One small note: I leave the water I use in a glass jar covered with kitchen paper, so that the Cl oxidizes out.

Comments please.


Yesterday PumpkinPumpkin Cut made in a loaf tin, regular oven

Conventional Sour dough  Standard, made in a stainless pot with lid

Freedom Loaf Made in new steam oven

As you can see my No Discard method, though simple and maybe not the most efficient, works well.


phaz's picture

An oft used method, and not the most efficient. Enjoy! 

MrBytchy's picture

Hi Phaz, thank you for your comment, but please elaborate.

Tell us your method.

phaz's picture

I've laid out the method in a few other posts, I'll leave it to you to find them (I am too lazy to do it right now!), but it's based on 8th grade logic combined with 4th grade math. If ya don't find it, you should be able to figure it out pretty quick. Enjoy! 

Gluten-free Gourmand's picture
Gluten-free Gourmand

I'm going to link you to a starter recipe that has much less waste.  But first I want to just theorize for a minute about how people have used "discard" over time. Flour has probably been a commodity that could not be wasted over the 300-40,000 year history of sourdough breadmaking.  I'm guessing that people used to always use the discard.  Either they were making some kind of flatbread fresh every day and refreshing the starter as they went, or the dough was the starter/levain and a portion was saved from cooking to make the next batch.  Maybe that's splitting hairs a bit but consider if you used all your starter for a couple loaves of bread, then just before baking you pulled a little chunk off dough off a loaf and set it aside to make the next dough.  Zero waste.  But you'd have to bake every day like your life depended on it.

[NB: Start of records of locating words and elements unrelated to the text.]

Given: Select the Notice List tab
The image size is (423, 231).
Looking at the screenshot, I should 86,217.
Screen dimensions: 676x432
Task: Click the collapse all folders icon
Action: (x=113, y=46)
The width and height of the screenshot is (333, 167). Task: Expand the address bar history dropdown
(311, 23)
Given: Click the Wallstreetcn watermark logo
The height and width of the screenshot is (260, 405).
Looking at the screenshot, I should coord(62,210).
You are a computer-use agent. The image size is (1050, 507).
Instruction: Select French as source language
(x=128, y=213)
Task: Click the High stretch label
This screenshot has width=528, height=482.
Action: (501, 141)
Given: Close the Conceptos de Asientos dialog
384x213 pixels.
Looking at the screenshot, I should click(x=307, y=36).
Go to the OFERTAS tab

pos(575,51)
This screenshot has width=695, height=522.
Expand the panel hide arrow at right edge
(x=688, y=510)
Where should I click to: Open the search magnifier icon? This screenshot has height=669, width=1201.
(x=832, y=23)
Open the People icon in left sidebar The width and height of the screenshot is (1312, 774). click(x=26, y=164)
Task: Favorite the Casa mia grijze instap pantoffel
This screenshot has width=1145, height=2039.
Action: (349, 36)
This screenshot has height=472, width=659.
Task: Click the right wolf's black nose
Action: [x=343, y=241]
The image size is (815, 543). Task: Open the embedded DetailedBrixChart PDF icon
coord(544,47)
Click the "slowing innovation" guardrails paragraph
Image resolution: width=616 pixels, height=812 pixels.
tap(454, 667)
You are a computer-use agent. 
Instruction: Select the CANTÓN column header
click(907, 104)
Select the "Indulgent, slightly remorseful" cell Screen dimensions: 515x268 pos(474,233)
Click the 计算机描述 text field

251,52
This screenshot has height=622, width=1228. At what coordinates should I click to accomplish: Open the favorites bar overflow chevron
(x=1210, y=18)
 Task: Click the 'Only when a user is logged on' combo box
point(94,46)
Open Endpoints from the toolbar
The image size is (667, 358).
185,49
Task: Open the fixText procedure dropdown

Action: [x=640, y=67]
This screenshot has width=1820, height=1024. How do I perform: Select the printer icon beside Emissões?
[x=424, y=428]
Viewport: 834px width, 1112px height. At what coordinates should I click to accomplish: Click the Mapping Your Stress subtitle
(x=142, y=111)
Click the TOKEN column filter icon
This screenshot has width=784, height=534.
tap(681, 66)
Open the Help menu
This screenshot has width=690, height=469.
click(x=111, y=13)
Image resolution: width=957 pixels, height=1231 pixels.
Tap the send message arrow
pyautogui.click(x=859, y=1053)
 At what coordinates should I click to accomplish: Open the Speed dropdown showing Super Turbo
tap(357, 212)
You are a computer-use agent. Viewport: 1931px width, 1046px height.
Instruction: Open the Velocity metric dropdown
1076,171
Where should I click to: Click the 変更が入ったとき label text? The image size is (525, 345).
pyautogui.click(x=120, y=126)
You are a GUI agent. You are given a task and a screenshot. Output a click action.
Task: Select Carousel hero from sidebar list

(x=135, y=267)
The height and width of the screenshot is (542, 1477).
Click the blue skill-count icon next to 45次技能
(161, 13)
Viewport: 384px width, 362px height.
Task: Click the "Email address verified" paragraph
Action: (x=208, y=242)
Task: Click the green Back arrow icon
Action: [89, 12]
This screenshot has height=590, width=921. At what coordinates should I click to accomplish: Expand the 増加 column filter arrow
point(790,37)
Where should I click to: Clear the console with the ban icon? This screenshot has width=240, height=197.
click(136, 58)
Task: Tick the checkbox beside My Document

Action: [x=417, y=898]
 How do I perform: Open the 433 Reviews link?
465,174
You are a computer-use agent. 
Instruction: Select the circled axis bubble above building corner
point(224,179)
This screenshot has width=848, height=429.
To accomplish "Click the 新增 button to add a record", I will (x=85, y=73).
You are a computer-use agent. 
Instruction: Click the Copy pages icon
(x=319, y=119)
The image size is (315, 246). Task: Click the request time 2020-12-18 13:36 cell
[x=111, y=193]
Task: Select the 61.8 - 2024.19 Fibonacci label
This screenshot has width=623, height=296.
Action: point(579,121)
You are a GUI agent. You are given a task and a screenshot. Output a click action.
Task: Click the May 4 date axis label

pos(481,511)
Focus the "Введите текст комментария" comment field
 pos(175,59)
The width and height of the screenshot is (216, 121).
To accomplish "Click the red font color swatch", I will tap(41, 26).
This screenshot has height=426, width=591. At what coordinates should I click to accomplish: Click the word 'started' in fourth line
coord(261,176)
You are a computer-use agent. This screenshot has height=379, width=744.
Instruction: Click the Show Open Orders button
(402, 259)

Okay now that I'm done with the historical speculation, check out this method for a starter that's usable in three days.  Here's a link to someone who tried it and in the comments is a link to the original post where Ars Pistorica (aka Ian Lowe of Apiece in Tasmania) laid out the method.  I end up feeding my sorghum starter at 5g starter, 50g flour, 60g water.

alessia's picture

I have finally found a method to maintain starter that works for my needs and doesn't produce discard: I keep about 90 g starter in the fridge. I bake every three/four days. On days when I work from home I make a levain the day before mixing the dough (20g starter 50/50 flour, to make a 600g flour loaf). On days I work away from home I skip the preferment step and mix all ingredients together (in this case 40 g starter and 500 g flour, about 360 g water, 10 g salt). When I do this second recipe (from King Arthur website) I tend to mix in the evening, leave overnight to ferment, and in the morning if risen enough I'll shape and put in the fridge before work, then bake after work. If not risen enough I put in the fridge without shaping and shape/bake after work or even the following day. When the starter is down to 30 g after the two bakes, I re-feed it with 30 g of flour and 30 water, let it sit at room temp until is starts to rise, then back in the fridge. No discard, easy maintenance and loaves look nice and taste great. I'm sure feeding and discarding the starter every day creates a very powerful starter, but I know mine is strong as it doubles (in a warm environment) in less than 4 hours. 

Kistida's picture


Flatbreads like naan:

Dutch Baby

I never like wasting the flours I use in my starter. I keep the discards both stiff and liquid starters in a 1L jar at the bottom of the fridge.